Whole communities felt the impact of the dedicated prayers of these people, and were shook to a saving knowledge of God.  Revival was spreading throughout the city, across the country, because a group of believers became dissatisfied and decided they had to do something about it no matter what the cost!

This story is one that was common place just before the great revivals in the United States broke out.  God used people who prayed to accomplish His will.  God brought a sense of dissatisfaction to those Christians and they had to do something about it, no matter what the cost.

So many people in the Church today have become satisfied with how things are. They’ve just accepted that many around them will be unsaved and live lives away from God. Many Christians have decided that they can’t do anything about the evil in their communities so have allowed themselves to become satisfied.

prayerI believe that God can do the same miraculous work today which He did during the Great Awakenings in the United States, if Christians will become dissatisfied and determine to see something done, no matter what the cost!  It starts with just a few Christians realizing that things need to change -that they must change; getting dissatisfied with the unsaved around them, in their families, in their communities then determining to pray, really pray, until something happens.

Are you satisfied?




4 comments on “From Dissatisfaction to Revival

  1. Christians pray for the USA, leaders, community and families. Pray, pray, and pray! What a message on the Great Awakening it is more applicable today than it ever was before. If America is going to change it starts with the Christian on his or her knees begging God for self- revival.

  2. These are intriguing thoughts, Daryl, and timely.

    I prefer the term “awakening” to revival. As a pastor friend of mine one says, to be revived, you first have to be “vived.” And there are so many who have never woken up in the first place, about 20% of the population, according to recent polls.

    Also, we speak of having a “revival” when we schedule 3-5 “special services” in the evening. Yet “awakening” emphasizes that this is God’s doing, not ours. We cannot schedule a “revival,” though we can pray for God’s Holy Spirit to convict of sin and move unbelievers closer to Him, preferably through not only prayers but the loving acts we show toward the lost.
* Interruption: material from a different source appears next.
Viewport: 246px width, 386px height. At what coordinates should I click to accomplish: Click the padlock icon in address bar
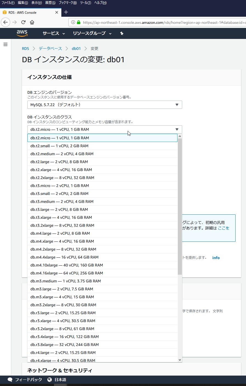[78, 23]
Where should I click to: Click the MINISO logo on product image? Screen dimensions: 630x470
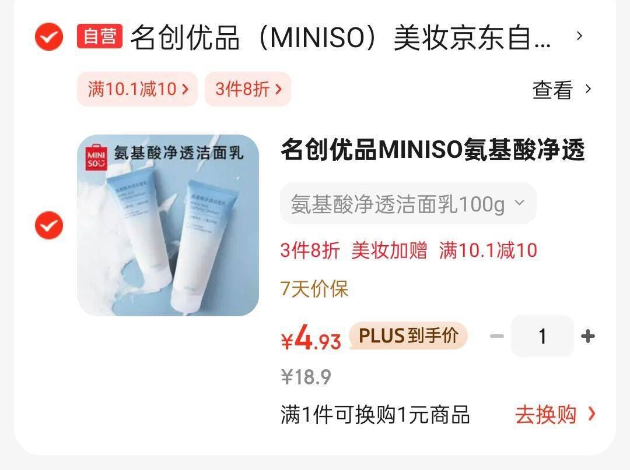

    There’s another word we don’t use much anymore– “the lost,” yet it’s as biblical as the lost sheep, the lost coin, and the lost sons (Luke 15).

    Yeah, we’re pretty satisfied, unfortunately, filled up with all the wrong things and not knowing how empty we are.

    But I’ll cease and desist, before this becomes a sermon!

    • Greg,

      Thanks for your comments, much appreciated!

      I agree with you about the term “revival.” I cringe when I hear people/pastors say, “we have a revival scheduled for (such and such a date).” Sure, we hope and pray for revival, but all we can plan are the revival services.

    • I also agree about revival being for those who have at some point experienced life. However, I think that you’ll agree, that even during a “revival” of the Church, many and various “crisis events” can take place, including salvation.